EXERCISE OBJECTIVE: Pull out every line from the start of the entries through the line containing "Adressen El Hierro (836, 1260)", inclusive, and repeat them without any change.

[Data entries]
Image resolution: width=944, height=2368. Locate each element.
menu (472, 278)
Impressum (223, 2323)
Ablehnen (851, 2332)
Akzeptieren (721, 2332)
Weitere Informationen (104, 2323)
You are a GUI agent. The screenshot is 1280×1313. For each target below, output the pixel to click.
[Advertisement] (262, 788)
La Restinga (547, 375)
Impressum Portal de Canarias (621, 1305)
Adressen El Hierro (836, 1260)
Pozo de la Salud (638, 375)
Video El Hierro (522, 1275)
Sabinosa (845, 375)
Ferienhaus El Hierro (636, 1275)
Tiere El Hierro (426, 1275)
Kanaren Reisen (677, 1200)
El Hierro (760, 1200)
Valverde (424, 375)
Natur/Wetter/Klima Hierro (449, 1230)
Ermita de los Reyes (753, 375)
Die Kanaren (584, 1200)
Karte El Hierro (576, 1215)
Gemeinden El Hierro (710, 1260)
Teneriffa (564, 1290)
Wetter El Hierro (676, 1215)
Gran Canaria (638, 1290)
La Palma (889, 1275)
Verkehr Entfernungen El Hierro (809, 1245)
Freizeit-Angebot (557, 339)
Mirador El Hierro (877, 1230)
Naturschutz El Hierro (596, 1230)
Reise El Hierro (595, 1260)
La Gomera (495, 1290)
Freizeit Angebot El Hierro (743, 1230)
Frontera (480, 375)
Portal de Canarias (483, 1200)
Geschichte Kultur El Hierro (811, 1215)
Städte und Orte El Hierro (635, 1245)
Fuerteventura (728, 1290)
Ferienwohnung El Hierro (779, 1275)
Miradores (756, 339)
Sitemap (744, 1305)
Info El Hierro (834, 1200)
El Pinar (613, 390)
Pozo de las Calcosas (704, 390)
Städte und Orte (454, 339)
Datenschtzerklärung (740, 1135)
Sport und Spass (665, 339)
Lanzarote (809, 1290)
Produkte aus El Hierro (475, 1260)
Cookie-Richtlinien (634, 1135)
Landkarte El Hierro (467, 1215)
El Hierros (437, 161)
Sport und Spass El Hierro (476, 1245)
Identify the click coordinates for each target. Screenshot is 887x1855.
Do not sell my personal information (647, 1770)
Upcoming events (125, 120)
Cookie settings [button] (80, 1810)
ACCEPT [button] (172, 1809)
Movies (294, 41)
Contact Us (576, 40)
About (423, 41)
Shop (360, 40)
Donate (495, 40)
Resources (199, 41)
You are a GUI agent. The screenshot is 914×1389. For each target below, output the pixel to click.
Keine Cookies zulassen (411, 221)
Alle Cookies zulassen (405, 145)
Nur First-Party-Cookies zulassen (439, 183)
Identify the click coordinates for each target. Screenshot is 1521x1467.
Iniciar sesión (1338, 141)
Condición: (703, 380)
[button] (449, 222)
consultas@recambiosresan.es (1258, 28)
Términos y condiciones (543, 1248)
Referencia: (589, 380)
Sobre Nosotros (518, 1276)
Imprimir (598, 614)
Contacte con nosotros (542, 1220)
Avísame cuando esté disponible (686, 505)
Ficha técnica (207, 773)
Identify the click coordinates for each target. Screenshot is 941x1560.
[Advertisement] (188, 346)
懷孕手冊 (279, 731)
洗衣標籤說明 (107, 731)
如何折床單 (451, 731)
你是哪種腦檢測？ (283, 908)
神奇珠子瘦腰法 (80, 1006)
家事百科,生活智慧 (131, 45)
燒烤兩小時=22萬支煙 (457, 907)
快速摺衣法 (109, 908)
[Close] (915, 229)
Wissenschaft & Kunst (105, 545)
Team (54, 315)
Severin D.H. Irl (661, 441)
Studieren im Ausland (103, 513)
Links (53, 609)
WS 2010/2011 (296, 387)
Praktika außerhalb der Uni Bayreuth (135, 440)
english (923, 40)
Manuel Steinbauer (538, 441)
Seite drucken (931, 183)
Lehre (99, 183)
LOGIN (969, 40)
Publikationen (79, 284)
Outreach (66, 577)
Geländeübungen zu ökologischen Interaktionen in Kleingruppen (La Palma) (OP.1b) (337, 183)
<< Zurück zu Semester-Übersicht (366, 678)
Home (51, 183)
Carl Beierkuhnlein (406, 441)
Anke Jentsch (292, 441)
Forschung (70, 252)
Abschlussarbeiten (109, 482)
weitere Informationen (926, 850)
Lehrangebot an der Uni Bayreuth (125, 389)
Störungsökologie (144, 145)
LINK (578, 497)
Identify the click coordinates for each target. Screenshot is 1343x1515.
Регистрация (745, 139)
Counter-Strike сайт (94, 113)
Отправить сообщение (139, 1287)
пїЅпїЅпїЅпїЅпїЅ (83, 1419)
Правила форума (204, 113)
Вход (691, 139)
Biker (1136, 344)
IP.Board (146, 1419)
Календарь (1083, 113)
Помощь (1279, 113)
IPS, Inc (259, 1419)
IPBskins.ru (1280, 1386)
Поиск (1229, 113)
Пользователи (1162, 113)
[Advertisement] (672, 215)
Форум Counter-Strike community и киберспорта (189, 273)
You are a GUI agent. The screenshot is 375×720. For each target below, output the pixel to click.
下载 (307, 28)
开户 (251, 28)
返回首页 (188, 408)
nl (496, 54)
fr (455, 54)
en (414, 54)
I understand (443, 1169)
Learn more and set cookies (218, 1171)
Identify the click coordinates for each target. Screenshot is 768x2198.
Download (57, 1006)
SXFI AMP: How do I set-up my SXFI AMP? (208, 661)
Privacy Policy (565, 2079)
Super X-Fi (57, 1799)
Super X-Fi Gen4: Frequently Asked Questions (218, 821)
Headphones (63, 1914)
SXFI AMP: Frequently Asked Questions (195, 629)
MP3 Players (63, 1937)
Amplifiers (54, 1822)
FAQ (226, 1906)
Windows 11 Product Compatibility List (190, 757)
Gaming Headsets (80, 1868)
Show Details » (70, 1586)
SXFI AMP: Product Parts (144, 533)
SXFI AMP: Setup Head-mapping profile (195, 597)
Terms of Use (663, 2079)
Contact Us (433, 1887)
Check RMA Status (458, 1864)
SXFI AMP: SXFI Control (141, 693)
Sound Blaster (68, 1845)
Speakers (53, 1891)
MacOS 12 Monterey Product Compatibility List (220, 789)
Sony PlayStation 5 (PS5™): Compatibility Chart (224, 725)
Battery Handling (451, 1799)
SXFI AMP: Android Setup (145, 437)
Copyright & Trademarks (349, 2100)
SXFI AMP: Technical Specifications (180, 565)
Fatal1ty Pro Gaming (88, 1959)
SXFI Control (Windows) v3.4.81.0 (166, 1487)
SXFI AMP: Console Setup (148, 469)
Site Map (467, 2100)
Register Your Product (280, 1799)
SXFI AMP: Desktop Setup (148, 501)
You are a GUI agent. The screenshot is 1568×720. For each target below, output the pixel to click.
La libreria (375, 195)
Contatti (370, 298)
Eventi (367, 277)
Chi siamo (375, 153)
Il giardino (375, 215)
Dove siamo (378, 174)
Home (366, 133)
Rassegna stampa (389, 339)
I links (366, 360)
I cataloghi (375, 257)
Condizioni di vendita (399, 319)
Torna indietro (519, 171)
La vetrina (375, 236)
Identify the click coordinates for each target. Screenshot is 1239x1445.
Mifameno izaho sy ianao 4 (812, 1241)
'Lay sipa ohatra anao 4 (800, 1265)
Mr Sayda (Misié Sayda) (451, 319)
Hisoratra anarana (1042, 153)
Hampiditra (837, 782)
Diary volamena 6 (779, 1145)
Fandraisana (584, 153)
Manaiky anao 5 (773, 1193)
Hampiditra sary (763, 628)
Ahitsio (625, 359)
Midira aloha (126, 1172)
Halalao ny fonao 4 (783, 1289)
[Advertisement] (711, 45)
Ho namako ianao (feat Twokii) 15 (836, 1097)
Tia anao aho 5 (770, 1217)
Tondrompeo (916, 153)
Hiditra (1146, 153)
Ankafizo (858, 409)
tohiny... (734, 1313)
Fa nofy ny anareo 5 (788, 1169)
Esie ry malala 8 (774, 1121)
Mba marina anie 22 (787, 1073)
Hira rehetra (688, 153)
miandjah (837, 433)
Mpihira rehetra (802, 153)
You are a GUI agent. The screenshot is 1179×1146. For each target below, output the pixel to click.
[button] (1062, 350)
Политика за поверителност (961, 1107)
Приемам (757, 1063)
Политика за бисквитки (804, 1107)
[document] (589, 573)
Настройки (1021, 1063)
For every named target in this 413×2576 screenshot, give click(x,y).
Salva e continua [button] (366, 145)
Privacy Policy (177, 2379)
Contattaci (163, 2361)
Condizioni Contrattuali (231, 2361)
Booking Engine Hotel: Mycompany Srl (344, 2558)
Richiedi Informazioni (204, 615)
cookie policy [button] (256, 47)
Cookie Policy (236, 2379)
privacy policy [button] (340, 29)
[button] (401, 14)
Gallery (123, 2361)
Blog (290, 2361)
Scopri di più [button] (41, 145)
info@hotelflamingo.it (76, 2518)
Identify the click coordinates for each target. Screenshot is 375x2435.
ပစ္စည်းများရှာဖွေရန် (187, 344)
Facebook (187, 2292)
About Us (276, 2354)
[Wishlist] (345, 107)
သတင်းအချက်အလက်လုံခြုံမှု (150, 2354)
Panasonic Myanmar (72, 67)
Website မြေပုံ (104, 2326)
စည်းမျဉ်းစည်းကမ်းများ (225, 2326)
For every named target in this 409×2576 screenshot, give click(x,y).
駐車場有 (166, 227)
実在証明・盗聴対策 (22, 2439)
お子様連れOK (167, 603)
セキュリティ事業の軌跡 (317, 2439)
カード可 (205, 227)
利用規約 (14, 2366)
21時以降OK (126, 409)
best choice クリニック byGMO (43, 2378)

ANSWER:
Image resolution: width=944, height=2368. Locate each element.
menu (472, 278)
Impressum (223, 2323)
Ablehnen (851, 2332)
Akzeptieren (721, 2332)
Weitere Informationen (104, 2323)
You are a GUI agent. The screenshot is 1280×1313. For each target below, output the pixel to click.
[Advertisement] (262, 788)
La Restinga (547, 375)
Impressum Portal de Canarias (621, 1305)
Adressen El Hierro (836, 1260)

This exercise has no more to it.